• Provided passage:
-- begin --

Why I don't do Christmas rant.....

50 replies

loulou987 · 26/12/2017 18:13

A little bit of background....Firstly I would like to say that I have a loving family & I have lots of friends. But this year I'm sick to the teeth of Christmas being rammed down my neck. I see my family & friends regularly, I am by no means lonely. My parents are people that keep themselves to themselves & they have never been the type of people to host a huge Christmas meal or anything. I lived at the other side of the UK for years so the tradition of me going to theirs for Christmas dinner didn't happen due to me living away. Since I've returned I've realised that I actually enjoy the quiet time to myself ( due to working hard ) & it's no biggie that I don't go there on Christmas Day. Like I said I see my parents probably more often than others do as we are a really close knit family. My parents are very laid back & if I prefer to spend the days over Christmas resting, they just leave me to it.

So there's the background.... let the rant begin!

I'm sick to death of work colleagues/ certain friends pushing their ' concerned ' look shit down my neck. I am a grown adult. I make my own decisions. If I say that I'm not doing anything over Christmas don't go giving me all the 😳 pretend bullshit concerned / you are weird look.

I just wish that people would mind their own business. A couple of friends I've actually had to lie to to get them off my case. I've had to lie & tell them that I have plans just to stop them inviting me places that I don't want to go to! I mean who wants to sit & have dinner with a total bunch of strangers.

I think Christmas is a load of bullshit. It's fake. It's too commercialised. People moaning about presents. People buying kids extortionate amounts of presents so then the kids just expect this every year. People going OTT with gifts. Grown adults whining that they feel worthless because they didn't get the gift they wanted.Not one person mentions the real meaning of Christmas ( Jesus being born ) people making out that it's a time for spending it with loved ones .... well if you love them that much make more of an effort to see these people like ALL YEAR ROUND! Or at least more often than once a year!

-- end --

• Challenge 1:
In the post, why did the writer not go to the parents' home for Christmas dinner in earlier years?
• Challenge 2:
Transcribe the post from "I think Christmas" to "once a year!".
The material that comes next is separate from the post.

• Material provided:
-- begin --

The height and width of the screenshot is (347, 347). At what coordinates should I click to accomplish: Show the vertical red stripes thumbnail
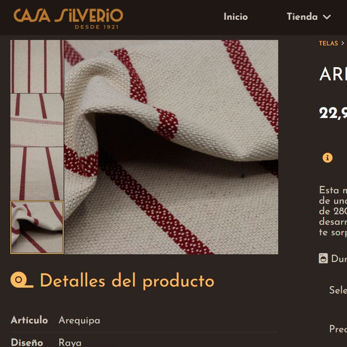(37, 67)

-- end --

• Complete answer 1:
The writer lived at the other side of the UK for years.

• Complete answer 2:
I think Christmas is a load of bullshit. It's fake. It's too commercialised. People moaning about presents. People buying kids extortionate amounts of presents so then the kids just expect this every year. People going OTT with gifts. Grown adults whining that they feel worthless because they didn't get the gift they wanted.Not one person mentions the real meaning of Christmas ( Jesus being born ) people making out that it's a time for spending it with loved ones .... well if you love them that much make more of an effort to see these people like ALL YEAR ROUND! Or at least more often than once a year!